Every week, EW will imagine a sequel to a movie that we wish would happen — no matter how unlikely the idea really is.
Let me start off by stating the obvious: Not every film needs a sequel. As Darren Franich poignantly pointed out: “Every big-budget movie Hollywood releases now is not just a movie. It’s also an advertisement for a potential sequel, or spinoff, or alternate-universe prequel-reboot.” Valid point, and in most cases, this is true. However, sometimes a full story simply can’t be told in two hours (theoretically speaking) or less. No matter how much you might have loathed The Dark Knight Rises, you have to admit that it wrapped things up pretty cleanly and gave the audience some sense of closure. That’s a sequel’s purpose — closure. Do they always attain it? Of course not. But for every Grown Ups 2, there’s an Iron Man 3.
That being said, most of the flicks released widely this summer were a bit lackluster. One, however, stood out for me. Has anyone seen Now You See Me? Sure, I was dragged to see a matinee viewing, but I’ll admit it: I was smitten. I don’t know if it was Isla Fisher getting the screen time that she deserves, the so-stupid-it’s-clever plot or the sight of an always-welcome Morgan Freeman, but Now You See Me was a gem that could have an equally special follow-up. Don’t believe me? Let me defend my case.

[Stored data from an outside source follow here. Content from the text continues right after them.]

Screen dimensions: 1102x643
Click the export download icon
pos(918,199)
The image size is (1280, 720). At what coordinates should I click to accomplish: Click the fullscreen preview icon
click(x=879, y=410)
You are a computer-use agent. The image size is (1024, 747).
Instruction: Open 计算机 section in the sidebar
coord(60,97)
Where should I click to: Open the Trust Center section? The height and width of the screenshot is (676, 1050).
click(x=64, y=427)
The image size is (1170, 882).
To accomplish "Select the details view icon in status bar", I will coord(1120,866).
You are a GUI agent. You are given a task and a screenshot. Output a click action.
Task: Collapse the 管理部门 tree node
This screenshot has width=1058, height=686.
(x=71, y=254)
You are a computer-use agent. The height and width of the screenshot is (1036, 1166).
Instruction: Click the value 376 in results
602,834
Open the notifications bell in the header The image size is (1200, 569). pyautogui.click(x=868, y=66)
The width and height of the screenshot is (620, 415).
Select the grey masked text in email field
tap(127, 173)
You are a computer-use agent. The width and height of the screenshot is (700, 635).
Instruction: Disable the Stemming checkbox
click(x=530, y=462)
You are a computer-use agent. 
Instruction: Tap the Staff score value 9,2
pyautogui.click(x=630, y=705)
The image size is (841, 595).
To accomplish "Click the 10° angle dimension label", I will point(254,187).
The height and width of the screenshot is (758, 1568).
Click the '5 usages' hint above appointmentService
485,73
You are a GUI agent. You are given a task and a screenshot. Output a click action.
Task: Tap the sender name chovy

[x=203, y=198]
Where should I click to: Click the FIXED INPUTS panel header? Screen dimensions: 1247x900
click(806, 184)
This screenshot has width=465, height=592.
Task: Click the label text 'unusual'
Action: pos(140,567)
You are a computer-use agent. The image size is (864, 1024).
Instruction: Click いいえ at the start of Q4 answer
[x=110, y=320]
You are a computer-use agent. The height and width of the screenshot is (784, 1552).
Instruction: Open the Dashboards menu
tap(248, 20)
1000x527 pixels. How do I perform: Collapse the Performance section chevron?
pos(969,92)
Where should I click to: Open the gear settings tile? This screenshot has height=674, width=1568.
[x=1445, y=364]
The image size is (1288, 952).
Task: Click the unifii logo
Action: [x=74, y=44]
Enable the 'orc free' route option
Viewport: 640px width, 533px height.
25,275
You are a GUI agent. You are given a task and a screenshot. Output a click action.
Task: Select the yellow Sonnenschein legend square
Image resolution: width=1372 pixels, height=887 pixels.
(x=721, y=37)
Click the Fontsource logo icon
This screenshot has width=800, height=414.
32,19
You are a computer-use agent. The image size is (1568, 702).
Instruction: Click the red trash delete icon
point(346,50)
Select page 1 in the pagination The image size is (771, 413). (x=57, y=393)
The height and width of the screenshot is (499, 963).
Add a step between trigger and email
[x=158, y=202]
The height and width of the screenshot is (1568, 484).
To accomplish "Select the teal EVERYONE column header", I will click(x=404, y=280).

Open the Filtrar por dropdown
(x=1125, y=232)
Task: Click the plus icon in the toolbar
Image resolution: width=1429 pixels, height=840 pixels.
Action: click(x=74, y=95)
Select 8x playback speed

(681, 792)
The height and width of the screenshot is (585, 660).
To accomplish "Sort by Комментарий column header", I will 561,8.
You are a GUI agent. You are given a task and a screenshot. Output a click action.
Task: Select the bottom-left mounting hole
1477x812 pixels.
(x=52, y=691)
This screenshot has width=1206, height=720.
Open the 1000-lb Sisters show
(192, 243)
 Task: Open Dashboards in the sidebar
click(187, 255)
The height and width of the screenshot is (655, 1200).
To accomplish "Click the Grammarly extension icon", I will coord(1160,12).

The surprise hit tells the story of a group of magicians who steal money from naughty people in a 21st-century Robin Hood kind of way. Mark Ruffalo and Melanie Laurent try to catch them while Michael Caine funds their endeavors and Morgan Freeman aims to expose their secrets. Now, big SPOILER ALERT!!! (seriously, this movie is all about twists and turns, so if you haven’t seen it, stop reading) at the end of the flick, our ragtag group of anti-heroes (Woody Harrelson, Isla Fisher, Jesse Eisenberg, and Dave Franco) are welcomed into their special magicians’ club by the man who has been giving them directions all along — Mark Ruffalo. Some people might have seen this twist all along, but Ruffalo did a pretty good job playing the straight man exasperated over the magicians’ constant getaways — so much so that I would love to see what his character is up to next.
The film is about a team trying to get into the magician mafia’s inner circle, but how much fun would it be to actually get to see what happens inside said mafia? Who are the power players? What are the rules? What does the carousel lead to?
In my dreams, Now You’ve Seen Me (clever sequel title — I know) would center around these newbie members’ acclimation to the group. They’ve passed the entrance test, but now it’s time to see what they get to do once they’re in The Eye. My vision sees them going back to the streets, evading cops, stealing from rich folks, and helping the everyday man. Daniel will finally hook up with Henley (again). Jack will be promoted so he doesn’t have to be the one who pretends to die, and Merritt will be, well, Merritt. It’ll be like a superhero film except with brains and better costumes. Michael Caine’s Tressler, now destitute because of the gang, gets Freeman’s Bradley out of prison. Together, they decide to enact revenge. Add in Melanie Laurent’s beautiful detective choosing between her work and her love, and we’ve got a movie!
What made Now You See Me so much fun was that it was a great mix of highbrow and lowbrow fare. Oscar winners Michael Caine and Morgan Freeman look to be having a blast while the script is brisk — although, at times, not believable. Now You See Me was by no means a perfect movie, but it sure was a hell of a lot of fun. It didn’t set out to be a tense thriller that challenged your mind; it wanted to entertain and to excite. The film opened up the possibility to explore an entirely different world, one where magic is highly regarded and not made fun of, one in which people still believe in helping other people, and one in which Morgan Freeman wears a fedora.
So does anyone agree with me? Or do you want Now You See Me to make like a magic trick and disappear?